Uncovering the Deep Principles of Change
Contrary to conventional wisdom, we don’t stop growing when we exit childhood. In fact, understanding the stages of development that adults go through can completely change the way you see the world.
In this episode adult development expert Jennifer Garvey Berger explains the different stages, how they impact leadership styles and why it’s important to be able to recognize them for effective coaching to take place.
What Is Adult Development Theory
When we’re young we make sense of the world in very concrete ways. We deal with our needs and how to get what we want, optimizing for us. This is normally the last stage of childhood before we transition into a socialized mind.
At this point we begin to understand that there is a truth and a reality outside of our own boundaries. We become willing to be part of a group, to compromise, to accept the direction of the group and be willing to subordinate our own interests for the group.
In the next stage of development, we transcend this and become capable of making decisions for ourselves and on behalf of a group. Beyond that stage the concept of co-authorship comes online, in which we understand that we are creating but are also open to the collective surrounding and have a sense of co-creation.
- Self-sovereign mind: separation between you and other people; can’t take other perspectives
- Socialized mind: adopt a collective perspective, become part of community, represent those perspectives
- Self-authored mind: write your own story, deal with all the dissonance of conflicting perspectives
- Self-transforming mind: collaborative, relational space prioritized, less attachment to own ideas and perspectives
Each stage is more complex and transcends and includes the capacities of the previous one, meaning that one is more able to handle the complexity of world. This is why it’s so important for leaders to develop into the self-authored stage, or the self-transforming stage.
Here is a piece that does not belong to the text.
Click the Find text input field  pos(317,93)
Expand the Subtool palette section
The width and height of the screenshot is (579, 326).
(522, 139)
What is Developmental Coaching
The developmental approach is that there’s something about the way the client is making sense of the world that’s not helpful, and that if they could see things differently new possibilities would arise. We therefore look at the client’s sense-making and how it’s not working for them.
We are interested not in what the challenge is but why it’s feeling challenging to them. Asking questions such as “What’s the hardest thing about this for you?” helps ascertain why it matters to them and what that says about how they see the world.
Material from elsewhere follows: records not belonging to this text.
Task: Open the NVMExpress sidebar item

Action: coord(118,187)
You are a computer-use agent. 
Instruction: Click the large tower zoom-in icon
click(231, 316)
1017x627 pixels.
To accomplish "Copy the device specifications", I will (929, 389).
Many clients seek coaching because they are struggling with the transition from “socialized mind” to “self-authoring mind”. They’re scared they’ll become arrogant, disloyal, disliked, less empathetic. They have to learn they can have their own center, make their own decisions and still be liked and respected.
As coaches it’s important we learn to coach our clients from the developmental transition they’re in, not the one we’re in – in other words, we have to relate to them where they’re at, and not from where we’re at in order for the coaching to be effective. This is why having a model of adult development is so useful for coaches.